Exercises to complete:
(A) Answer these from the article on skin:
(i) What share of an adult's total body weight does skin make up?
(ii) How many skin cells are shed each day?
(iii) In which layer of the skin is a cell born?
(B) The article on skin names what the skin is the first line of defense against. List all of them.
(C) Carry on the article on skin from its final sentence.

Page text:

More Than Skin Deep
by C. Leigh Broadhurst, Ph.D.
Understanding the ingredients in personal care products
Skin is a remarkable organ – the body’s largest – but it’s often taken for granted. Most people are content to ignore it until dryness, oiliness, a rash or a wrinkle rouses attention. But once you understand how it really functions, you may want to reconsider the importance of your skin and the quality and content of the skin care products you use. Consider this:
- An adult’s skin comprises between 15 and 20 percent of total body weight.
- Each square centimeter of skin has 6 million cells, 5,000 sensory points, 100 sweat glands and 15 sebaceous glands.1
Your skin is tireless, working constantly to regenerate itself. A cell is born in the lower layer of the skin, called the dermis, then migrates upward for about two weeks until it reaches the epidermis, the bottom portion of the outermost layer of the skin.
The cell spends another two weeks in the epidermis, gradually flattening out and continuing to move toward the surface. Then it dies and is shed. In fact, 2-3 billion skin cells are shed daily. The body expends this effort to replace skin every month because the skin constitutes the first line of defense against dehydration, infection, injuries and temperature extremes.

Pixel coordinate grounding data:
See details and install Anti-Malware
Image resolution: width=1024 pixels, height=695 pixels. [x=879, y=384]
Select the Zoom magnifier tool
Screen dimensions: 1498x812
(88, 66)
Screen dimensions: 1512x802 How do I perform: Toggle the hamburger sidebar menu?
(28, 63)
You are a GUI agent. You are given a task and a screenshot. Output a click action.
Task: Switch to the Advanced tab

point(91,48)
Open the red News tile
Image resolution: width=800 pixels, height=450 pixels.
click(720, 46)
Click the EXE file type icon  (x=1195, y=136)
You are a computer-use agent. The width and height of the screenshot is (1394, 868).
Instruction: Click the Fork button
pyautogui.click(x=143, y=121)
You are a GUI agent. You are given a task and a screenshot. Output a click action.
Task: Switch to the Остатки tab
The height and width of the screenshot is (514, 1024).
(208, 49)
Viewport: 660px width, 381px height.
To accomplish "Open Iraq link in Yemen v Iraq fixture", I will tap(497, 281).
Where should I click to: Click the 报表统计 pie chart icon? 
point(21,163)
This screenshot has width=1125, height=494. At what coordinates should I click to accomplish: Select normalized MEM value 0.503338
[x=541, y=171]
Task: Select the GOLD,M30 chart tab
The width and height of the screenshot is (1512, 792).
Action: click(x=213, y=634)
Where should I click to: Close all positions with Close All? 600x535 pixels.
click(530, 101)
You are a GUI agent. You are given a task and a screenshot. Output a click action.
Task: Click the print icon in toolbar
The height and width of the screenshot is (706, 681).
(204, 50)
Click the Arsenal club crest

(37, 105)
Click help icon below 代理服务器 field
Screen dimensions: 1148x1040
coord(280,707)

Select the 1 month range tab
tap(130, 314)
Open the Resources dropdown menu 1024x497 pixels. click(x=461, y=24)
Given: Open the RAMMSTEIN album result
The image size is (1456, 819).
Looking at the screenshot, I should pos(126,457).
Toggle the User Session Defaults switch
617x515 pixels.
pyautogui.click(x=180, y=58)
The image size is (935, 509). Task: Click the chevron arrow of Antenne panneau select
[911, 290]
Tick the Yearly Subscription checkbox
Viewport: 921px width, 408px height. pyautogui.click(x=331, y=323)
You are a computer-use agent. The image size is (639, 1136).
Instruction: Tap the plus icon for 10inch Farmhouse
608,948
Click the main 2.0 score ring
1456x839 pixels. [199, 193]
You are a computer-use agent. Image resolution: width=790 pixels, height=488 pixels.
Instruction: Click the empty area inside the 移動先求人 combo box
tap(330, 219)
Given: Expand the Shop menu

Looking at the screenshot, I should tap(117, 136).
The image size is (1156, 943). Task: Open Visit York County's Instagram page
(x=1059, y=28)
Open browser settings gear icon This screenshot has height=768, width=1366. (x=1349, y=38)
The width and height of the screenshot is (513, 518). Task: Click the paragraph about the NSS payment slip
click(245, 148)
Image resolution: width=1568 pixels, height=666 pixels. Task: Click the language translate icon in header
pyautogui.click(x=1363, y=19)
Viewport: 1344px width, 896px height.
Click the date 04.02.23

Outputs in order:
(A)
(i) Between 15 and 20 percent.
(ii) 2-3 billion.
(iii) The dermis.

(B) Dehydration, infection, injuries, temperature extremes

(C)
Skin cells can also detoxify harmful substances with many of the same enzymatic processes the liver uses.2 Furthermore, the unbroken surface prevents infectious organisms from penetrating into the systemic circulation. As gatekeeper, the skin absorbs and uses nutrients applied topically.3 Because it can’t completely discriminate, the skin may absorb the synthetic chemicals often present in soaps and lotions, which at best it has no use for and at worst can be irritating or even toxic.3
While many of us are committed to natural foods and remedies, we may not be as selective when it comes to personal care products. Here’s a primer to help you understand the often-confusing ingredient lists so that you can determine for yourself the benefits of going natural.
U.S. Food and Drug Administration regulations specify that ingredients on cosmetic product labels be listed in descending order of percent by weight. To help you decode these ingredient names, the following list highlights the most common, tells whether they are natural and provides scientific support for choosing natural over synthetic. The ingredients chart (page 30) provides examples of both common synthetic cosmetic ingredients and natural alternatives.
It’s important to note that water is the major component of virtually all skin and hair care products. It’s a natural and necessary ingredient, but no matter how you pour it, most of what’s being sold is H20. While water always tops the list, water-based herbal extracts may be a better choice than mere distilled water.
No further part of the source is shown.